Lulamile Mohapi

Lulamile Mohapi is a Games Developer/ Entrepreneur/ Educator, and an Accidental Techno-activist. In 2019, his docu-tribute 2D game on Winnie Mandela was presented at The NEoN RE@CT Digital Arts Festival in Scotland, where he, and various academics from across the globe demonstrated how video games and immersive techno-Art cultures (VR/ AR/XR, etc) play a role in critical thinking and social change. Between 2018-2019 he taught Game Design at Wits University.

He is the Founding CEO of Fishknife Gamelab, a Game Studio based in Johannesburg. Lulamile consults on Intellectual Property; Digital Entrepreneurship; and Cultural and Economic Policy for video games.

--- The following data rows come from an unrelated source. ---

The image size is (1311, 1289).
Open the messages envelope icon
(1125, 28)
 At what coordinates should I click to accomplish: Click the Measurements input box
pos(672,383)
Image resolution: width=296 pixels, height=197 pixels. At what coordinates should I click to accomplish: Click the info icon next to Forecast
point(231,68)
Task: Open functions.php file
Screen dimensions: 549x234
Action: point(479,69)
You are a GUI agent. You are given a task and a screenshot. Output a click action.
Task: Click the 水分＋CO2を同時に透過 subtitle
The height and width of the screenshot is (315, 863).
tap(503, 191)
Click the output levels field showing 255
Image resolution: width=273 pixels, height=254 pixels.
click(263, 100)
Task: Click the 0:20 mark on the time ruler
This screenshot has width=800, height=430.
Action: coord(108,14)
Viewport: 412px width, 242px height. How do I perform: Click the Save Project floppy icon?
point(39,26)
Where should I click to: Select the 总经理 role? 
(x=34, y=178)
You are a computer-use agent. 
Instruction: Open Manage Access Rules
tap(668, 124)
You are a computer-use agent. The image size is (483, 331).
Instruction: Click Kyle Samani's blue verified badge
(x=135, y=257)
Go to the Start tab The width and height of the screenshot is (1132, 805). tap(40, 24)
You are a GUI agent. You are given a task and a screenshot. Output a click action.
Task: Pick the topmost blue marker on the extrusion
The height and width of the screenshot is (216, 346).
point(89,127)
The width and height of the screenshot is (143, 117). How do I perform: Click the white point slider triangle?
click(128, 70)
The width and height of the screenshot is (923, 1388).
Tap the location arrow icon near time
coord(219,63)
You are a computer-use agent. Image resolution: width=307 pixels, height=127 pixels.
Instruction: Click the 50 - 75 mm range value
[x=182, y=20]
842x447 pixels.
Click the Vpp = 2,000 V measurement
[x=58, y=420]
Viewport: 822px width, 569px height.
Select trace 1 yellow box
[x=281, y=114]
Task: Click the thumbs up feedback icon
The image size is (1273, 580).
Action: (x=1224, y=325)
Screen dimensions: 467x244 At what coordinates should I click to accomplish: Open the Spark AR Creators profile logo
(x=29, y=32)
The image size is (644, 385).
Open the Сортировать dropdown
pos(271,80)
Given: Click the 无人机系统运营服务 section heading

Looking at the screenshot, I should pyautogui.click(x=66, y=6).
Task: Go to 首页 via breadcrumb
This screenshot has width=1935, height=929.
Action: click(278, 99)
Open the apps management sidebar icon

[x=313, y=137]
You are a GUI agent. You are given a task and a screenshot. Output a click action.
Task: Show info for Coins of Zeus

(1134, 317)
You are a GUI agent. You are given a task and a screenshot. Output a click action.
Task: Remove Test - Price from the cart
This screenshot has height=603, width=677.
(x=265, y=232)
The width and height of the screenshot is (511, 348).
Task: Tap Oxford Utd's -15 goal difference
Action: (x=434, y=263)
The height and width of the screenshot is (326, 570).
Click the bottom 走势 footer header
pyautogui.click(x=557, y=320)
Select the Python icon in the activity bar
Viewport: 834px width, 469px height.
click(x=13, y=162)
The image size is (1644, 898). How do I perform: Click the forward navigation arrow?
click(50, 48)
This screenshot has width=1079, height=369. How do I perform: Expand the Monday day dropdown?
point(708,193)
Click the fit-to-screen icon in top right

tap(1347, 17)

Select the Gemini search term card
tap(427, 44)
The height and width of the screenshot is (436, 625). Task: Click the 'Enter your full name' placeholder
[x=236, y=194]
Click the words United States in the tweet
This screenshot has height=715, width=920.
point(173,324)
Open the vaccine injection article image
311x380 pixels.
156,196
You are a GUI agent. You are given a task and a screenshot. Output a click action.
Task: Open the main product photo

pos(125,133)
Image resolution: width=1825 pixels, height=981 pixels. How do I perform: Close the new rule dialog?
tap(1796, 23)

Video Games and the New Apartheid: Algorithmic Toyi-toyi; Press “T” to Toyi-toyi; Theorizing vernacular game design frameworks from the virtual margins

FROG 2022 – Talk

This article applies Sizwe Mpofu Walsh’s theory on “The New Apartheid”; combines Lindsay Grace’s Critical Game Design concepts with Miguel Sicart’s literature on Political Games, to discourse on the digital embodiment of the marginalized people in video game design; and to propose or formalize what I shall term “algorithmic toyi-toyi” and “Press ‘T’ to Toyi toyi” as resistance-based game mechanic(s) design framework from the oppressed. Toyi-toyi is a procedural interchange of song; dance; and resistance slogans performed in South Africa’s political protests. Such performances convey participatory and liberatory forms of expression which I argue, should not only find algorithmic interpretation as techne (through game mechanics/ systems design or in Ian Bogost’s Procedural rhetoric) but also in using games as a catalyst in the struggle against the New Apartheid (The perpetual privatization of apartheid in social engineering) ; and in using games for promoting dialogue and freedom.